The investigation revealed a surprising array of illegal activities, including:

  • Deeply discounted products were provided to favored retailers;
  • Free cases of wine and spirits were provided if the retailer was willing to buy certain products in certain amounts;
  • Outright payments of cash and cash equivalents such as AMEX gift cards, free trips, and consumer items such as iPods, golf clubs and gas grills were routinely offered. One wholesaler actually spent over $400,000 on AMEX gift cards to reward favored clients.
  • The investigation also revealed that wholesalers had developed complex strategies to shield the payoffs from regulatory scrutiny, such as:
  • Sham credits were given to retailers who purchased product at full price to hide illegal discounts; and
  • To avoid prohibitions against direct payments by wholesalers for retailers advertising, retailers set up display and advertising companies to act as conduits for cash from wholesalers to retailers. The sham advertising companies were typically run by a spouse or other relative of the retailer. Payments were linked to agreements by the retailer to buy a specified amount of product from the wholesaler. Investigators believe that this was the single largest abusive practice. Such illegal payments from wholesalers to liquor stores' sham display companies totaled over $18 million during 2003-05.

From 2003 through 2005, the aggregate value of the illegal benefits bestowed by the companies upon favored liquor stores, restaurants, nightclubs and bars exceeded $50 million, according to investigators.

Under the agreement, the wholesalers will halt all payoffs and other illegal inducements. Each of the wholesalers has agreed to file an affidavit with the attorney general’s office within 60 days to show that it is complying with the agreement.

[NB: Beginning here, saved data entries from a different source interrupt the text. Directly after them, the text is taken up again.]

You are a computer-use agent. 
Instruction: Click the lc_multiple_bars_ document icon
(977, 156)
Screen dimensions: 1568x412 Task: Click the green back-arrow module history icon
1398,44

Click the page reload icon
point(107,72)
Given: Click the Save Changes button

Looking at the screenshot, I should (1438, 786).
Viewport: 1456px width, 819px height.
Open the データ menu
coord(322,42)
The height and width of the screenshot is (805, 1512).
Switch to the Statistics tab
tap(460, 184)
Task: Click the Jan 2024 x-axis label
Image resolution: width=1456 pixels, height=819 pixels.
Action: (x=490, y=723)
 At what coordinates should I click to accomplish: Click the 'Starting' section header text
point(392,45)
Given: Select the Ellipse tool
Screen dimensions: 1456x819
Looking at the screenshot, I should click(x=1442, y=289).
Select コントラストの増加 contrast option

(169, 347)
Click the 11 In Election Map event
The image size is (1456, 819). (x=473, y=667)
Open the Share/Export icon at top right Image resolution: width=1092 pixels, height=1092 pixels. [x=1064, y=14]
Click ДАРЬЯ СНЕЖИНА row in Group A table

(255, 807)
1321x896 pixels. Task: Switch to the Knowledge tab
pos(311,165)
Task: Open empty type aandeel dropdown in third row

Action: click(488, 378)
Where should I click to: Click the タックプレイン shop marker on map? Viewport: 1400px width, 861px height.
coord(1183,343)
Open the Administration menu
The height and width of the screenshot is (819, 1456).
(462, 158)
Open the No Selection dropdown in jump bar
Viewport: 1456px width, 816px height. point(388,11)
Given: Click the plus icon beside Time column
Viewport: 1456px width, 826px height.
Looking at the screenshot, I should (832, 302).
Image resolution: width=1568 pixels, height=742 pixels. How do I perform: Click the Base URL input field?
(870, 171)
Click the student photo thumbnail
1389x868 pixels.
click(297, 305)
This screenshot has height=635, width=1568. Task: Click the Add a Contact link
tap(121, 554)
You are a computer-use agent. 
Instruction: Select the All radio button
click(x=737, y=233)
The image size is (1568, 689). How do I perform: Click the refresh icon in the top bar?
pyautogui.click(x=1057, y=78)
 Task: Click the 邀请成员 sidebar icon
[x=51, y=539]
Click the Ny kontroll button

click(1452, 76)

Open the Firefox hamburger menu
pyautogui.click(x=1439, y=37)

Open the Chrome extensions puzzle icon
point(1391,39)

In addition, the wholesalers will post their wholesale price schedule. This reform will effectively end "blind pricing," an illegal practice in which favored retailers receive massive discounts on specific products while their competitors pay regular wholesale prices.

The wholesalers entering into today’s settlement are: Charmer Industries, Inc.; Service Universal Distributors, Inc.; Eber Bros. Wine and Liquor Corporation; Eber-NDC; LLC Peerless Importers Inc.; Colony Liquor and Wine Distributors; LLC, Southern Wine & Spirits of New York, Inc.; and Southern Wine and Spirits of Upstate New York, Inc.

Investigations of the supplier and retail tiers for similar violations are continuing.

Attorney General Spitzer has also called for a reevaluation of the current law, which was established after Prohibition. Spitzer noted that the many of the practices identified in the investigation are legal in the context of commodities other than alcohol. He said the real problem in the industry was not purchasing incentives themselves but the fact that those who disobeyed the law had gained an unfair advantage over those who did not.

Spitzer acknowledged the New York State Liquor Authority for their ongoing assistance in the investigation.

The investigation underlying today's Consent Order and Judgement was conducted by the Attorney General’s Buffalo Regional Office. It was led by Assistant Attorney General Dennis Rosen in coordination with Assistant Attorneys General Michael Siragusa and Stephen Gawlik, with Senior Investigator Peter Eiss and Law Assistants Jeffrey Davis and Jeffrey Weimer. The investigation was supervised by Ken Schoetz, Assistant Attorney General in Charge of the Buffalo Office, and Marty Mack, Deputy Attorney General.